C’est la plus étrange “vision du futur” proposée par la mini-collection de Dargaud débutée par Aiôn et poursuivi par l’Humain Et un album résolument singulier en soi.
Dans un monde futuriste totalement grisâtre et poussiéreux, un voyageur solitaire erre dans des terres désolées sur sa monture cybernétique. Les cités, où il est contraint de se rendre pour se recharger en énergie sont tout aussi morne et désespérantes. Il semble aussi provoquer le chaos – ou du moins une agitation destabilisante à son passage. Dès le début, un homme se fait entraîner dans le ciel par une sorte de ballon-sonde avant de décrocher puis de s’empaler sur une antenne ; plus tard des sortes de gros vers s’extirpant en rampant d’une mer huileuse vont être la proie d’humanoïdes en furie. Entre les deux, il défiera la police matraquant un robot avant de décapiter à son tour un autre de ces robots à l’air ébahi qui s’en prenaient à sa monture…

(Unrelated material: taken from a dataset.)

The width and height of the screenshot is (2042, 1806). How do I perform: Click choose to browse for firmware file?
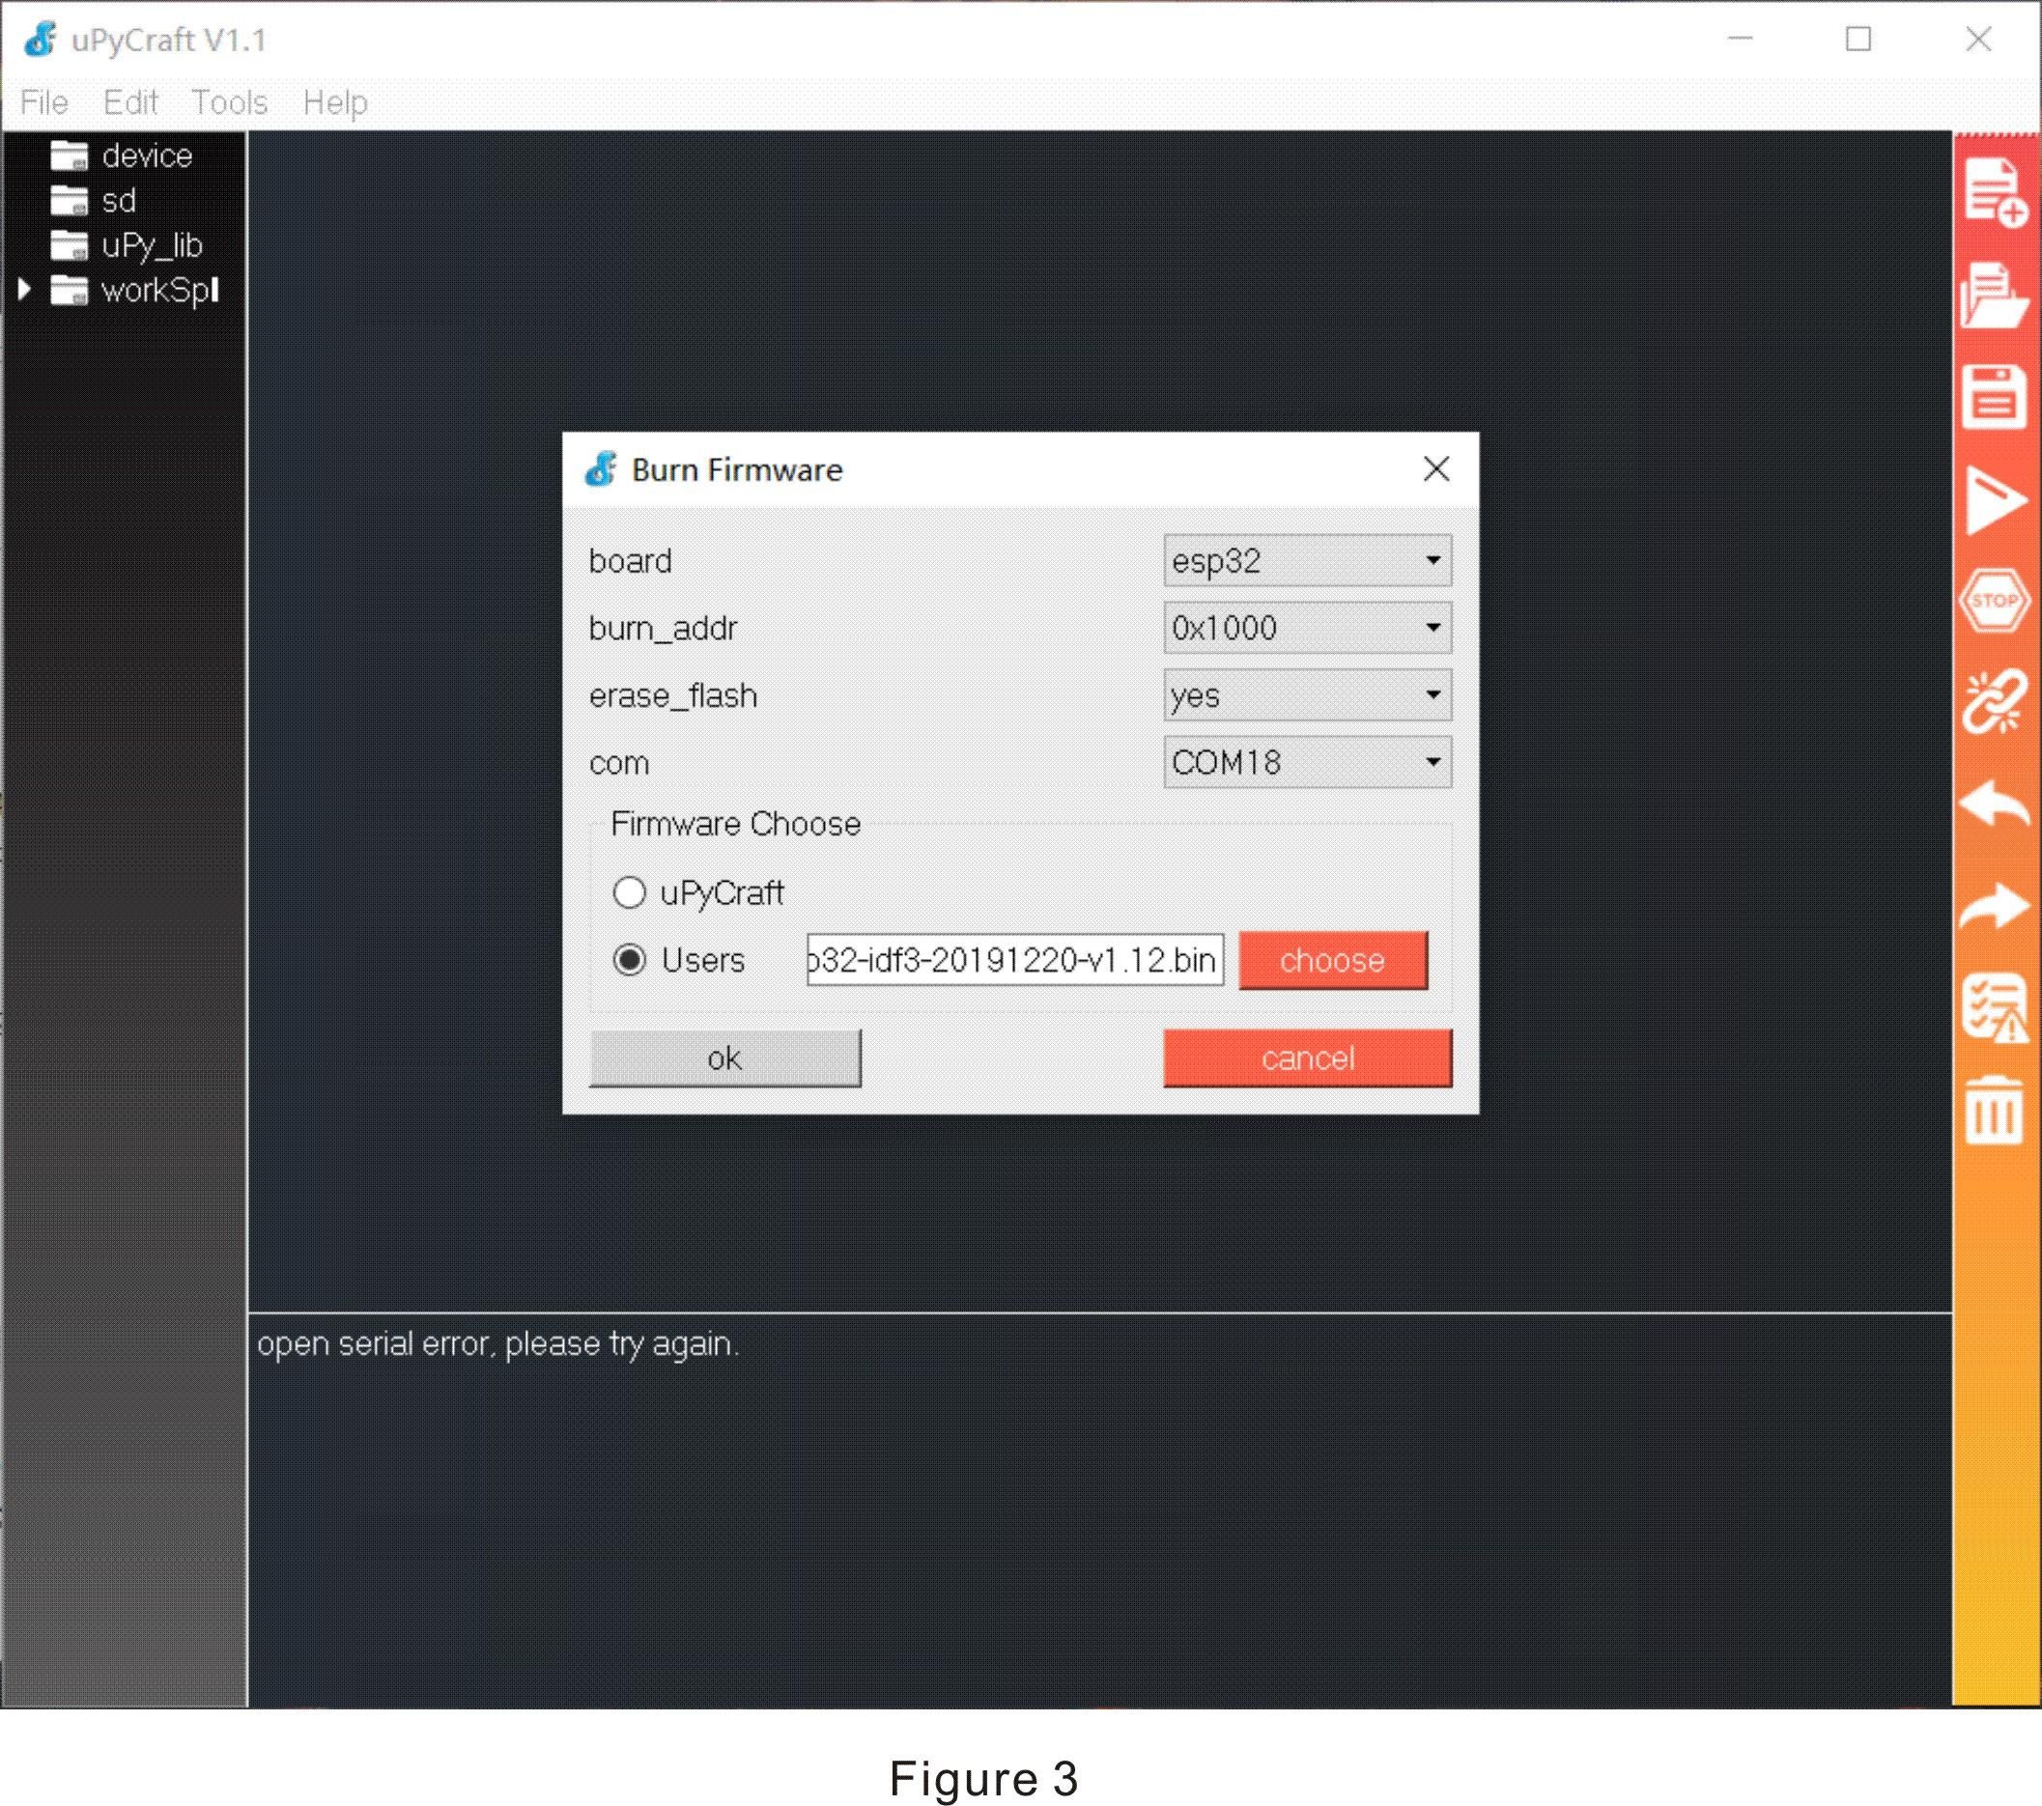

Il ne faut pas se le cacher, cet album apparaît d’abord bien hermétique. Cela d’autant que ce récit est totalement muet. Et malgré plusieurs relectures, il est toujours aussi difficile de prétendre avoir saisi tout le sens de ce délire (le titre évoquant le delirium tremens). Mais pas d’agitation névrotique ici. Tout au contraire, une ambiance postapocalyptique morne, parsemée d’instants d’action fulgurante. Et aussi quelques clins d’oeil, comme cette hallucinante apparition transfigurée de Nighthawks, le célèbre tableau d’Edward Hopper.

Mais, surtout, il y a cette grisaille omniprésente qui occupe toute les pages, ce graphisme éblouissant, très pictural, renforcé par une mise en page avec peu trois cases maximum rythmée par de pleines pages semblables à autant de petits tableaux. Et ce dispositif a un effet progressivement très envoûtant.
Alors, en trois chapitres (qui en appellent d’autres ?), ce périple silencieux et solitaire à la Arzach de Moebius – où l’oiseau aurait laissé place à un curieux quadrupède – fascine et s’impose, dans un étrange ressenti d’angoisse et de mélancolie. Et puis, un ouvrage d’un jeune auteur néerlandais illustrateur de jeux vidéos dont c’est là apparemment la première bande dessinée ne peut que susciter la curiosité. Surtout quand il est chaleureusement salué à la fois par Philippe Druillet et Marc Caro. Et inciter à percer les secrets de son récit.
Marc Caro, dont l’univers cinématographique s’approche par certains aspects de Tremen, livre d’ailleurs une clé pour tenter de résoudre le mystère, en soulignant que “tremen” en breton veut dire “passage”. C’est effectivement vers une autre dimension qu’entraîne cet album. Et cela vaut le coup d’y basculer.